>>>
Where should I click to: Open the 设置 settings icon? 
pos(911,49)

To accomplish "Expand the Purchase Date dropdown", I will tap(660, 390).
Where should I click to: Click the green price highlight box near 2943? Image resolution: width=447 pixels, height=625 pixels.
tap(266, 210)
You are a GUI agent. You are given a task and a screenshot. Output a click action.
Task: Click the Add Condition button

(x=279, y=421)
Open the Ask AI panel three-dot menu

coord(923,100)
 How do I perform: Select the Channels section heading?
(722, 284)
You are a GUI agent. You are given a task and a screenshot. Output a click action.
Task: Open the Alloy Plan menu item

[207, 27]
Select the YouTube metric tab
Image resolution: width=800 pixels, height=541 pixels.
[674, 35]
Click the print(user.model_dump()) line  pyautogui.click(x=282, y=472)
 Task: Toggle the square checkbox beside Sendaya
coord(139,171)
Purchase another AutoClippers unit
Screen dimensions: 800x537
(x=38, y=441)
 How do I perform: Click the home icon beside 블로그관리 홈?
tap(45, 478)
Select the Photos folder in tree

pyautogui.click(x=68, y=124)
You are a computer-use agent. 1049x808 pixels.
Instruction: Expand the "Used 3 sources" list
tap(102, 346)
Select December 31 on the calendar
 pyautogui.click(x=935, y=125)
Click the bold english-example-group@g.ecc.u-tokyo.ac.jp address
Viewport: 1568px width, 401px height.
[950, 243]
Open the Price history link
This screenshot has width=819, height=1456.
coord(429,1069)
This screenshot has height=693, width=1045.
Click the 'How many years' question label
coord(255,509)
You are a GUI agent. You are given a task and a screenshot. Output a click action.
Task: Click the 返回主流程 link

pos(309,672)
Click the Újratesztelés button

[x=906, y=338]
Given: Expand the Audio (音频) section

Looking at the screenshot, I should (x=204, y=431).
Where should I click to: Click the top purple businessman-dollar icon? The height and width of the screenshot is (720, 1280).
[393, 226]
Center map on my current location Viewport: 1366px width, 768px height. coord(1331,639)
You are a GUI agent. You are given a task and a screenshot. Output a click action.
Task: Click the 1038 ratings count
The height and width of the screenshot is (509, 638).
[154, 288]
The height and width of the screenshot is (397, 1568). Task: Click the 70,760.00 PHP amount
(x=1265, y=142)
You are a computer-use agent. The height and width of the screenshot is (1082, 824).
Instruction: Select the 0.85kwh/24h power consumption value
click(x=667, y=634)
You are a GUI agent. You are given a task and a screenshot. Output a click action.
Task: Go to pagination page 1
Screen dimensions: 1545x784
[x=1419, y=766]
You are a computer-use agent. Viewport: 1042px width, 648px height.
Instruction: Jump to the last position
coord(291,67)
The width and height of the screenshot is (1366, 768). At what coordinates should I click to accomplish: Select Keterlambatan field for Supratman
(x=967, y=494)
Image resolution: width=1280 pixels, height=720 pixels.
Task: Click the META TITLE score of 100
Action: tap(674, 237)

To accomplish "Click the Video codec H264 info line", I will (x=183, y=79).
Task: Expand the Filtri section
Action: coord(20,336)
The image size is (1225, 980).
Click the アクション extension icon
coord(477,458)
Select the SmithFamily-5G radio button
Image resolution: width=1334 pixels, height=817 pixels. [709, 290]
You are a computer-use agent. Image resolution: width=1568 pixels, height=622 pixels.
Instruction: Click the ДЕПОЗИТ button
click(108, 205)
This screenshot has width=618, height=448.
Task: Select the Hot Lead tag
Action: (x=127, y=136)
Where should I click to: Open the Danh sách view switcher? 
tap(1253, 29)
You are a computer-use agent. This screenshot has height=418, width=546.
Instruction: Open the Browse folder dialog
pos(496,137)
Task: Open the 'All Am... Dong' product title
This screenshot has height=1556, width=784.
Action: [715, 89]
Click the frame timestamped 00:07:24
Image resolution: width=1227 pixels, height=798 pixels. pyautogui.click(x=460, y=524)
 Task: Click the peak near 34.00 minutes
<<<
### EXERCISE PROMPT
Once every line of the listing that contains "computer" has been counted, give the total and nothing else.

### SOLUTION TO THE EXERCISE
5